Откуда мы знаем, что этот свет и туннель – это тоже не трюк нашей психики?
Оставив веру в наше общемировое всемогущество, стоит подумать о том, что её могущество и силу мы как раз нередко недооцениваем.
Если я очень верю в то, что свет и туннель перед концом жизни должны быть, – может, поэтому я их и вижу?
Может, сознание моё, ощущая масштаб непоправимости, происходящей с телом, понимая, что, возможно, вот сейчас… – чтобы сделать это более переносимым для меня, подбрасывает картинки, в которые мне так хотелось верить в жизни?
Это как физиологический шок в момент и после перелома – обеспечивающий переносимость боли. Только на психическом уровне.
Почему так не может быть?
Но в сакральных вопросах смерти даже те из нас, кто привык в жизни всё подвергать критическому вопросу, часто не рискуют подвергать вопросу – надежду.

- ИСХОДНЫЕ ДАННЫЕ:
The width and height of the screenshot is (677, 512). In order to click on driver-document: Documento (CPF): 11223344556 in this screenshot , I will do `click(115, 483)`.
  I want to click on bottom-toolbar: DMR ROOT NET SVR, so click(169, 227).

- ЗАДАНИЕ 1:
С чем во фрагменте о свете и туннеле сравниваются картинки, которые подбрасывает сознание?
- ЗАДАНИЕ 2:
Пожалуйста, отредактируйте часть фрагмента о свете и туннеле, начиная со слов «Откуда мы знаем, что» и далее до слов «верить в жизни?», заменив «туннель» на «коридор».

- РЕШЕНИЕ 1:
С физиологическим шоком в момент и после перелома, обеспечивающим переносимость боли, только на психическом уровне.

- РЕШЕНИЕ 2:
Откуда мы знаем, что этот свет и коридор – это тоже не трюк нашей психики?
Оставив веру в наше общемировое всемогущество, стоит подумать о том, что её могущество и силу мы как раз нередко недооцениваем.
Если я очень верю в то, что свет и коридор перед концом жизни должны быть, – может, поэтому я их и вижу?
Может, сознание моё, ощущая масштаб непоправимости, происходящей с телом, понимая, что, возможно, вот сейчас… – чтобы сделать это более переносимым для меня, подбрасывает картинки, в которые мне так хотелось верить в жизни?